"""

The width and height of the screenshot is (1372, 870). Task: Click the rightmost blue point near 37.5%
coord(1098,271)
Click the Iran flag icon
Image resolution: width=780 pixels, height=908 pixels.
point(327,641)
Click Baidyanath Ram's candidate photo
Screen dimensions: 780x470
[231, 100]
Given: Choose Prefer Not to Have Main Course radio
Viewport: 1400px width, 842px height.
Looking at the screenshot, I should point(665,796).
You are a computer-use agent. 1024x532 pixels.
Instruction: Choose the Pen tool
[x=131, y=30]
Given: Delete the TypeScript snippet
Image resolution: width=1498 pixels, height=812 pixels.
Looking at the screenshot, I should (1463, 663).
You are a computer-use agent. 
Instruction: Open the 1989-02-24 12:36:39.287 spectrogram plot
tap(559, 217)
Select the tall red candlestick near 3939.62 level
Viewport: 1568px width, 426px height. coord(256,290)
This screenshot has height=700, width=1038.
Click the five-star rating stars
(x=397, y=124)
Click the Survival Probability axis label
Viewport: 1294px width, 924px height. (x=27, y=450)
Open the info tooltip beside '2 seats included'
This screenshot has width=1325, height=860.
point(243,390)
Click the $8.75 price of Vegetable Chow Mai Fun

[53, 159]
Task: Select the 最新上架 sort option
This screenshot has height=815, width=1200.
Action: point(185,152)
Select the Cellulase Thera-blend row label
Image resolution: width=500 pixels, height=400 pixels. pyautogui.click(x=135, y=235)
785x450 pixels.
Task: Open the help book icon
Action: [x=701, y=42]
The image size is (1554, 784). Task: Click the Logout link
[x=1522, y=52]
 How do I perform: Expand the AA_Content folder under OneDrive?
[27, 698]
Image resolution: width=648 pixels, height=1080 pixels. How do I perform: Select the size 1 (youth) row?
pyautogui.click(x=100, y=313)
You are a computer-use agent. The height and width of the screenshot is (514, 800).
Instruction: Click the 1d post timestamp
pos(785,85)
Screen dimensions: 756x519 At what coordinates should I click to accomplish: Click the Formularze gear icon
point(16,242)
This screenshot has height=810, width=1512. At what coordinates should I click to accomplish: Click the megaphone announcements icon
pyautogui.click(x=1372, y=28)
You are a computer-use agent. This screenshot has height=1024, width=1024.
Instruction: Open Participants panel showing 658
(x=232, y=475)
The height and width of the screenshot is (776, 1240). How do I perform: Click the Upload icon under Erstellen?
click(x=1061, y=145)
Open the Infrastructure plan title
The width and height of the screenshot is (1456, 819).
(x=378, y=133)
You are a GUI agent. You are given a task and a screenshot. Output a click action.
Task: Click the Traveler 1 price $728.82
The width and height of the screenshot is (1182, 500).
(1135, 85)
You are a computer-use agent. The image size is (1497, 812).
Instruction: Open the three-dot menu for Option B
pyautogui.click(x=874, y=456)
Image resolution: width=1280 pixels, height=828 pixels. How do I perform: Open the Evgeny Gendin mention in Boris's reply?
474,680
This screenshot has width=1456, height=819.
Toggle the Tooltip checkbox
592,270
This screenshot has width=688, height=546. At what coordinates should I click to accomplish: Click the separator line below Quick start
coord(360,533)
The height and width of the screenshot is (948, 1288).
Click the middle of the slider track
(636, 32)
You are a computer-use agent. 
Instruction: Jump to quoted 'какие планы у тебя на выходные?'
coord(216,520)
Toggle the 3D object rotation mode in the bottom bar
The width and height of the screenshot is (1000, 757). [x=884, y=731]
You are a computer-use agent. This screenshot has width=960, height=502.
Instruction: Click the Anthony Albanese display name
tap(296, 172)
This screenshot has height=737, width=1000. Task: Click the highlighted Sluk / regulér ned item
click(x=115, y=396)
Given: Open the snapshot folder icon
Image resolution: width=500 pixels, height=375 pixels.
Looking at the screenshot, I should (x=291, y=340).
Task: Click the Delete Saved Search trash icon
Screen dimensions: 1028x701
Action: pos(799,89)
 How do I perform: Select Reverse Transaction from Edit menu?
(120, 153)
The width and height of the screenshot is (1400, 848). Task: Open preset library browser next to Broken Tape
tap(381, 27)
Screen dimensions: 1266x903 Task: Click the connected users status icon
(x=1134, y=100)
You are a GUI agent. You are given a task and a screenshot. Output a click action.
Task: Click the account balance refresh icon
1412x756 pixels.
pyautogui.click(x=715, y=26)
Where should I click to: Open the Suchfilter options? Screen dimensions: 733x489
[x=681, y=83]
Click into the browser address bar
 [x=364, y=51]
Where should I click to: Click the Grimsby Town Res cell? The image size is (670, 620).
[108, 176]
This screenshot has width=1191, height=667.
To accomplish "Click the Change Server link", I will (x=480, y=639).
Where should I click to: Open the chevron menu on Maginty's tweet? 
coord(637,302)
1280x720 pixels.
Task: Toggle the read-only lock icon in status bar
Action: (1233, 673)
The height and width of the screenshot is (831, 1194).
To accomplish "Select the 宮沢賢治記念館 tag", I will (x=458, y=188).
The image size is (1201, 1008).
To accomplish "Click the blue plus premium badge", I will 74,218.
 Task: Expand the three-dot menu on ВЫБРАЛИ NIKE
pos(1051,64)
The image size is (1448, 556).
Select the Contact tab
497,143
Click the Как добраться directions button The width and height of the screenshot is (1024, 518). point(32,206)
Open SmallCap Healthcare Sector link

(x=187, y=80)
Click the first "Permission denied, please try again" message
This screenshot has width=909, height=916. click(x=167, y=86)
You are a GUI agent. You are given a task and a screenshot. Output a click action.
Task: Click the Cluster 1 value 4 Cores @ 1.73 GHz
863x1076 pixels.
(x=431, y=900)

"""

**The task**. Word for word, retype all of the entries above.

**Worked solution**.
The width and height of the screenshot is (1372, 870). Task: Click the rightmost blue point near 37.5%
coord(1098,271)
Click the Iran flag icon
Image resolution: width=780 pixels, height=908 pixels.
point(327,641)
Click Baidyanath Ram's candidate photo
Screen dimensions: 780x470
[231, 100]
Given: Choose Prefer Not to Have Main Course radio
Viewport: 1400px width, 842px height.
Looking at the screenshot, I should point(665,796).
You are a computer-use agent. 1024x532 pixels.
Instruction: Choose the Pen tool
[x=131, y=30]
Given: Delete the TypeScript snippet
Image resolution: width=1498 pixels, height=812 pixels.
Looking at the screenshot, I should (1463, 663).
You are a computer-use agent. 
Instruction: Open the 1989-02-24 12:36:39.287 spectrogram plot
tap(559, 217)
Select the tall red candlestick near 3939.62 level
Viewport: 1568px width, 426px height. coord(256,290)
This screenshot has height=700, width=1038.
Click the five-star rating stars
(x=397, y=124)
Click the Survival Probability axis label
Viewport: 1294px width, 924px height. (x=27, y=450)
Open the info tooltip beside '2 seats included'
This screenshot has width=1325, height=860.
point(243,390)
Click the $8.75 price of Vegetable Chow Mai Fun

[53, 159]
Task: Select the 最新上架 sort option
This screenshot has height=815, width=1200.
Action: point(185,152)
Select the Cellulase Thera-blend row label
Image resolution: width=500 pixels, height=400 pixels. pyautogui.click(x=135, y=235)
785x450 pixels.
Task: Open the help book icon
Action: [x=701, y=42]
The image size is (1554, 784). Task: Click the Logout link
[x=1522, y=52]
 How do I perform: Expand the AA_Content folder under OneDrive?
[27, 698]
Image resolution: width=648 pixels, height=1080 pixels. How do I perform: Select the size 1 (youth) row?
pyautogui.click(x=100, y=313)
You are a computer-use agent. The height and width of the screenshot is (514, 800).
Instruction: Click the 1d post timestamp
pos(785,85)
Screen dimensions: 756x519 At what coordinates should I click to accomplish: Click the Formularze gear icon
point(16,242)
This screenshot has height=810, width=1512. At what coordinates should I click to accomplish: Click the megaphone announcements icon
pyautogui.click(x=1372, y=28)
You are a computer-use agent. This screenshot has height=1024, width=1024.
Instruction: Open Participants panel showing 658
(x=232, y=475)
The height and width of the screenshot is (776, 1240). How do I perform: Click the Upload icon under Erstellen?
click(x=1061, y=145)
Open the Infrastructure plan title
The width and height of the screenshot is (1456, 819).
(x=378, y=133)
You are a GUI agent. You are given a task and a screenshot. Output a click action.
Task: Click the Traveler 1 price $728.82
The width and height of the screenshot is (1182, 500).
(1135, 85)
You are a computer-use agent. The image size is (1497, 812).
Instruction: Open the three-dot menu for Option B
pyautogui.click(x=874, y=456)
Image resolution: width=1280 pixels, height=828 pixels. How do I perform: Open the Evgeny Gendin mention in Boris's reply?
474,680
This screenshot has width=1456, height=819.
Toggle the Tooltip checkbox
592,270
This screenshot has width=688, height=546. At what coordinates should I click to accomplish: Click the separator line below Quick start
coord(360,533)
The height and width of the screenshot is (948, 1288).
Click the middle of the slider track
(636, 32)
You are a computer-use agent. 
Instruction: Jump to quoted 'какие планы у тебя на выходные?'
coord(216,520)
Toggle the 3D object rotation mode in the bottom bar
The width and height of the screenshot is (1000, 757). [x=884, y=731]
You are a computer-use agent. This screenshot has width=960, height=502.
Instruction: Click the Anthony Albanese display name
tap(296, 172)
This screenshot has height=737, width=1000. Task: Click the highlighted Sluk / regulér ned item
click(x=115, y=396)
Given: Open the snapshot folder icon
Image resolution: width=500 pixels, height=375 pixels.
Looking at the screenshot, I should (x=291, y=340).
Task: Click the Delete Saved Search trash icon
Screen dimensions: 1028x701
Action: pos(799,89)
 How do I perform: Select Reverse Transaction from Edit menu?
(120, 153)
The width and height of the screenshot is (1400, 848). Task: Open preset library browser next to Broken Tape
tap(381, 27)
Screen dimensions: 1266x903 Task: Click the connected users status icon
(x=1134, y=100)
You are a GUI agent. You are given a task and a screenshot. Output a click action.
Task: Click the account balance refresh icon
1412x756 pixels.
pyautogui.click(x=715, y=26)
Where should I click to: Open the Suchfilter options? Screen dimensions: 733x489
[x=681, y=83]
Click into the browser address bar
 [x=364, y=51]
Where should I click to: Click the Grimsby Town Res cell? The image size is (670, 620).
[108, 176]
This screenshot has width=1191, height=667.
To accomplish "Click the Change Server link", I will (x=480, y=639).
Where should I click to: Open the chevron menu on Maginty's tweet? 
coord(637,302)
1280x720 pixels.
Task: Toggle the read-only lock icon in status bar
Action: (1233, 673)
The height and width of the screenshot is (831, 1194).
To accomplish "Select the 宮沢賢治記念館 tag", I will (x=458, y=188).
The image size is (1201, 1008).
To accomplish "Click the blue plus premium badge", I will 74,218.
 Task: Expand the three-dot menu on ВЫБРАЛИ NIKE
pos(1051,64)
The image size is (1448, 556).
Select the Contact tab
497,143
Click the Как добраться directions button The width and height of the screenshot is (1024, 518). point(32,206)
Open SmallCap Healthcare Sector link

(x=187, y=80)
Click the first "Permission denied, please try again" message
This screenshot has width=909, height=916. click(x=167, y=86)
You are a GUI agent. You are given a task and a screenshot. Output a click action.
Task: Click the Cluster 1 value 4 Cores @ 1.73 GHz
863x1076 pixels.
(x=431, y=900)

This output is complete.